The outline of conditions and topics for a negotiated settlement of the U.S.-Iran conflict called a Memorandum of Understanding (MOU) and signed by both sides last week in all probability won't prevent the approaching energy cliff. That cliff will be the result of fast-depleting commercial and strategic inventories of oil and oil products around the world that have acted as buffers in the wake of the suspension of almost all tanker traffic through the Strait of Hormuz during the conflict—tankers believed to carry about 20 percent of the world's daily needs of oil.
As I explained in a previous piece, the world is fast approaching "tank bottoms," that is, the depletion of usable oil and oil products inventory. When that inventory effectively runs out, there will be a bidding war for oil and oil products to replace the millions of barrels per day that will still be needed but unavailable from inventories as the drama in the Persian Gulf continues.

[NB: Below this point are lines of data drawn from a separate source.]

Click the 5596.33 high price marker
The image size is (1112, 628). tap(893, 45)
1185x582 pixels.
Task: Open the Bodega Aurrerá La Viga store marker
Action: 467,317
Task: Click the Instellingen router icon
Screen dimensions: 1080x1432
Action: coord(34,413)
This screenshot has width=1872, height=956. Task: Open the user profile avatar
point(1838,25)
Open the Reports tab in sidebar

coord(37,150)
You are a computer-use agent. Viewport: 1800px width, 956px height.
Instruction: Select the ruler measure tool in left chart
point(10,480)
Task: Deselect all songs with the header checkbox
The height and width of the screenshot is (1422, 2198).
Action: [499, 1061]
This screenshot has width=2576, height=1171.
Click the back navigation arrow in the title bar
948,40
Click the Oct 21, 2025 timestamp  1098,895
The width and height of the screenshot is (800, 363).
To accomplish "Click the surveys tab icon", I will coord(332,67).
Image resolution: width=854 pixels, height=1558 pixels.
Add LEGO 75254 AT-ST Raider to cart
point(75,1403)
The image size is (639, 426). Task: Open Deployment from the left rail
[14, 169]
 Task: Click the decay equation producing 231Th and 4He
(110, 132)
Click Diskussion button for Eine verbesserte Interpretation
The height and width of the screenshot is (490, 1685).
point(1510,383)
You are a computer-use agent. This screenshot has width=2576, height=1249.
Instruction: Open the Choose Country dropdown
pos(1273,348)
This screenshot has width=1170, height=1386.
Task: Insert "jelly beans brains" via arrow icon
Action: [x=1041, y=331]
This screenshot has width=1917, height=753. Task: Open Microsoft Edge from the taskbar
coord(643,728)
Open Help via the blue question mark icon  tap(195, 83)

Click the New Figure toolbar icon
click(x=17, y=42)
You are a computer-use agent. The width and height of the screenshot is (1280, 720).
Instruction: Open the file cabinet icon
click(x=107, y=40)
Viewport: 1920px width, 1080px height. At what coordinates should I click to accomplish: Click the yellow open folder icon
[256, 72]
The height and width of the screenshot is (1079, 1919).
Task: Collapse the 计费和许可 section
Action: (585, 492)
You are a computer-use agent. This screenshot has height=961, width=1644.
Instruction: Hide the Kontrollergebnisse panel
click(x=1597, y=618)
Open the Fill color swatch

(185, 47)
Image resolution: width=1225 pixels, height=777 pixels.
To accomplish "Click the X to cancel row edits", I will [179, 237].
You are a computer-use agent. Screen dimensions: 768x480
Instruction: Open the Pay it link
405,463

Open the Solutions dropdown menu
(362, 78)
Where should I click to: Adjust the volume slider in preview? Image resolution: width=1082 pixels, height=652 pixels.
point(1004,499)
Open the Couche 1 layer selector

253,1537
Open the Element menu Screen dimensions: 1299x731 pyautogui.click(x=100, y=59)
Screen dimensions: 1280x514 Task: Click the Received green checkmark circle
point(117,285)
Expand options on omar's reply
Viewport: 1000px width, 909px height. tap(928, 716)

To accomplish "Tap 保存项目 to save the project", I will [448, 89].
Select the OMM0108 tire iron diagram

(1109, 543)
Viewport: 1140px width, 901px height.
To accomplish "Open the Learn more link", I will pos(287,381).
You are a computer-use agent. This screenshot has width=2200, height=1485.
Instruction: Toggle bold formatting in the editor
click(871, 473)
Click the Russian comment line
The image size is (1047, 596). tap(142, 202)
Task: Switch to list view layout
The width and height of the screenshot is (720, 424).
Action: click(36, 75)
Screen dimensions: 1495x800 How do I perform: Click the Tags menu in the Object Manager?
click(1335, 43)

As of this writing, the Strait of Hormuz has been closed by Iran in response to continuing attacks by Israeli armed forces in Lebanon. The first provision of the MOU is that hostilities are to cease immediately everywhere including Lebanon as a pre-condition to further negotiations. Just as important as whether the strait is open are what each side means by the word "open" and how shipping companies and the insurance firms who insure their tankers understand the risk of transiting the strait.